Download the Self-Declaration Form (DOC 3 pages, 83K)
The fundamental point of reference for this validation process is the 1999 Joint Statement of the Law Society and the General Council of the Bar on the completion of the academic stage of training.
Read the Joint Statement
Higher Education Providers have discretion in their choice of academic award title for QLDs, ELDs and the CPE, and so the actual award titles will vary from provider to provider.
It is the responsibility of prospective students who wish to become solicitors and barristers in England and Wales to ensure that they enrol on a programme that has been validated for this purpose.
Certificate of Completion of the Academic Stage and the Legal Practice Course
Note: The Solicitors Regulation Authority is presently engaged in a public consultation regarding proposed amendments to the Training Regulations. This consultation includes a proposal directly affecting the issue of the requirement for a certificate of completion of the academic stage. We advise prospective students to look out for updates and further information.

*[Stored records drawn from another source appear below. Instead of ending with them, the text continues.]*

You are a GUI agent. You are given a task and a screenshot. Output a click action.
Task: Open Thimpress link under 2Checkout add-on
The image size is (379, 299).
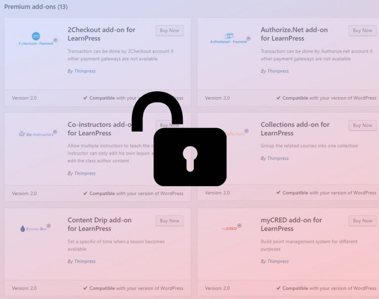tap(85, 71)
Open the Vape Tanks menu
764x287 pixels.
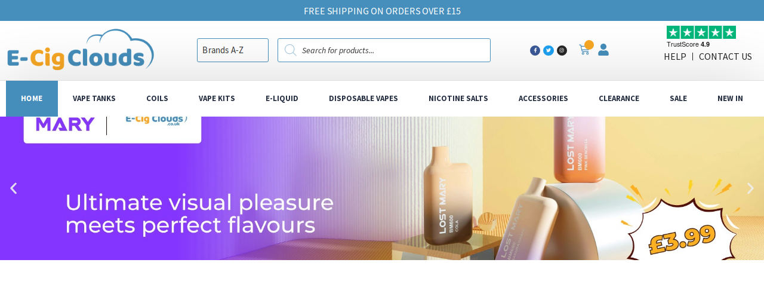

More about the consultation and proposed changes to the Training Regulations
Currently, students need to obtain certification from the SRA that they have completed the academic stage of training as specified by us. We check that a student has completed the academic stage and then issue a letter to the student confirming this. The student is then required to present the letter to their prospective LPC provider.
Qualifying law degrees
Guidance for providers and students about qualifying law degrees can be found in the Academic Stage Handbook.
Institutions providing qualifying law degrees
Common Professional Examination
Guidance for providers and students about common professional examination courses can be found in the Academic Stage Handbook.
Accredited institutions and their CPE courses
Certificate of academic standing and non-standard qualifications
Anyone who wishes to undertake the CPE and has non-standard qualifications is required to obtain a Certificate of Academic Standing from the SRA before enrolling on a CPE course. The certificate is evidence that their qualifications meet the minimum requirements for admission to a CPE course.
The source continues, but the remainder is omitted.